これまで難解とされた「エヴァ」を2時間のエンターテイメントに仕立て直した。それは成功かと思う。しかしそれ故に、オリジナルのもつミステリアスな物語の展開と終末感にあふれた世界観が、やや薄味になっているのは仕方ないのかもしれない。「エヴァ」はこんなに笑ってみられる話ではないはずだ。
と思っていたら映画後半不穏な空気が漂ってくる。アスカが人と関わるのが心地よいとミサトと会話するちょっとキュンとする場面(プラグスーツ見えすぎじゃない?ってきゃわいい)直後だけに、その落差に驚く。月面で微笑むカヲル君も不気味。そして、「翼をください」が流れる怒涛のクライマックス。シンジの思いが、初号機を別次元へと覚醒させていく。シンジが自分自身にまとっていたフィールドから突き抜けた瞬間が描かれる映画としてのカタルシス。まさに「破」。しかしそれは同時にとんでもない事態を引き起こす。えっ、終わるの!?と思ったら、えっ!えーっ!?

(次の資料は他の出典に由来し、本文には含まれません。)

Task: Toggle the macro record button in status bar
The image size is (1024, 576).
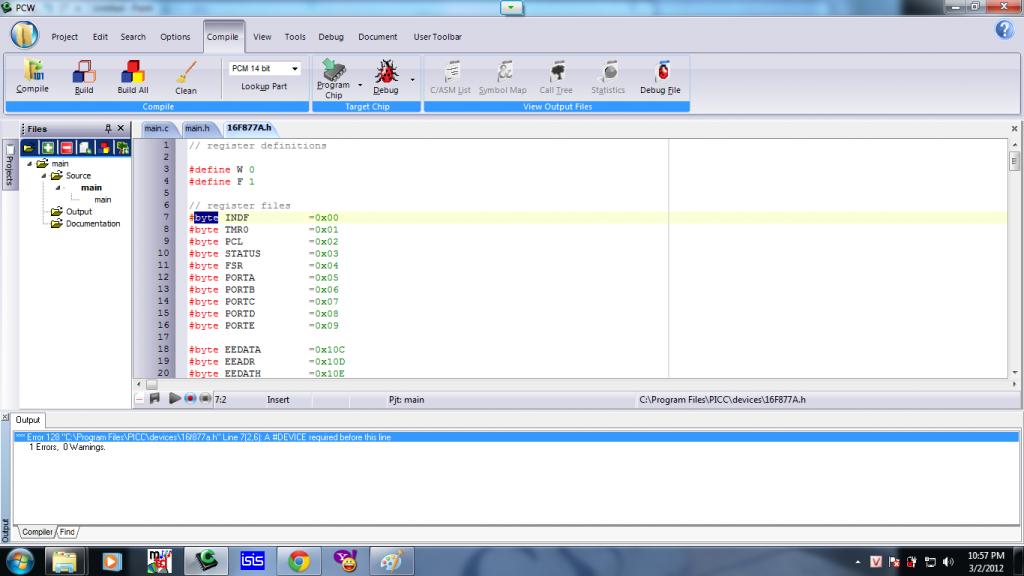Action: [x=189, y=399]
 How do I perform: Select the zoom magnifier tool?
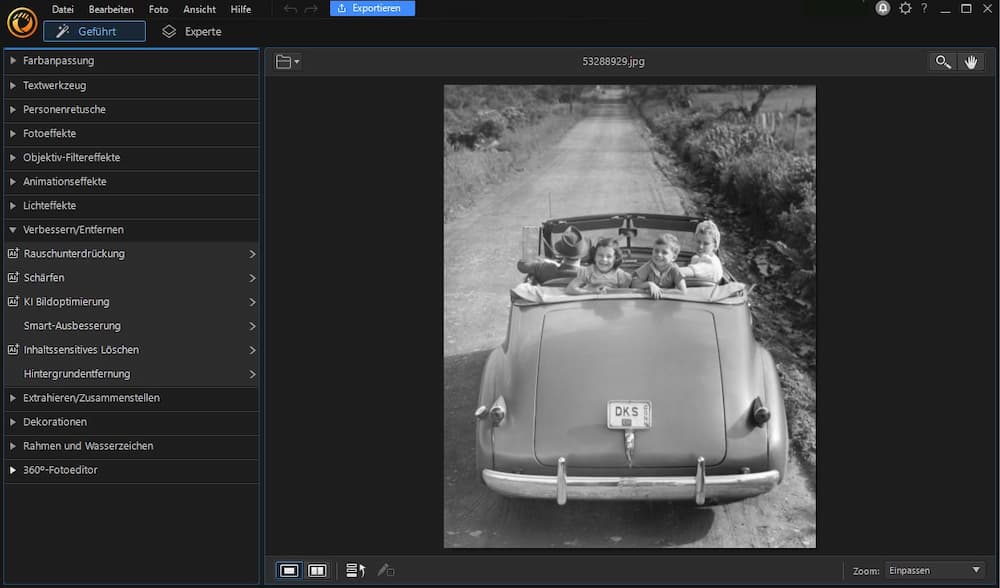942,62
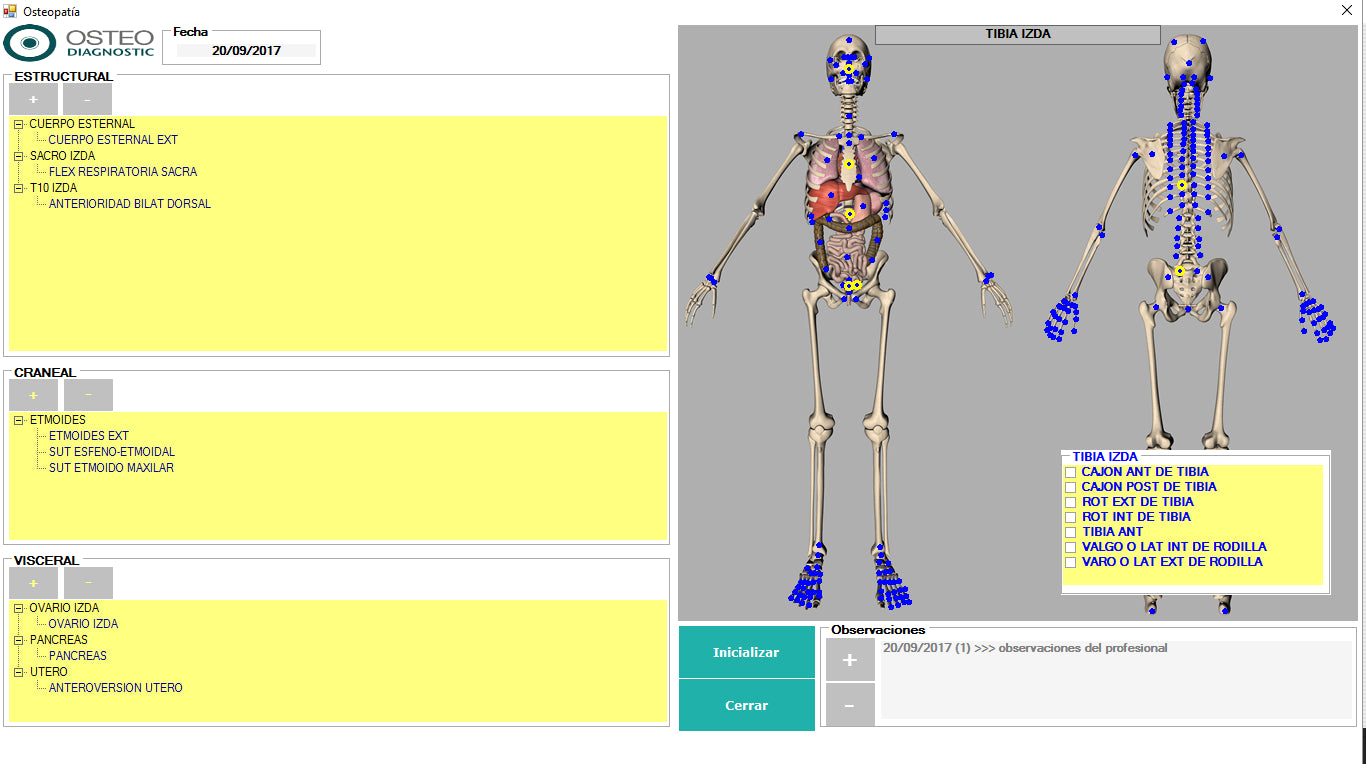This screenshot has height=764, width=1366.
Task: Click the minus button under ESTRUCTURAL
Action: click(87, 100)
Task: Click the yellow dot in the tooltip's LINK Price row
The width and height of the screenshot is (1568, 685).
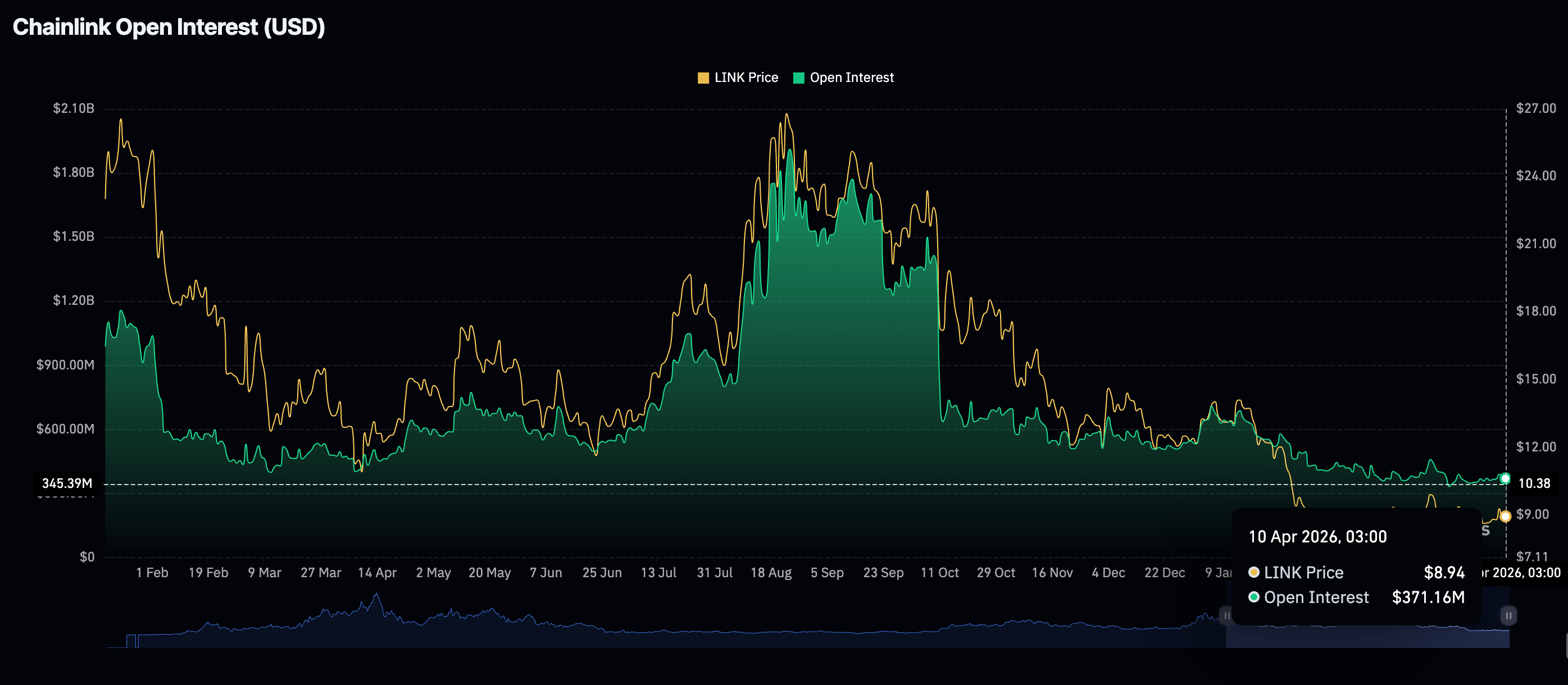Action: 1253,573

テレビシリーズをグレードアップしたリブートだと信じた「序」からの期待は、見事に裏切られる。これも文字通りの「破」。それにしても、これだけダークな展開と混沌とした謎だけが待ってるのに、エンターテイメントとしてしっかり面白い。これまでこのシリーズをどこか冷めた目で見ていたけれど、クライマックスで手に汗握ったのは、テレビシリーズも含めてこれが初めてかもしれない。これがいちばん好きかも。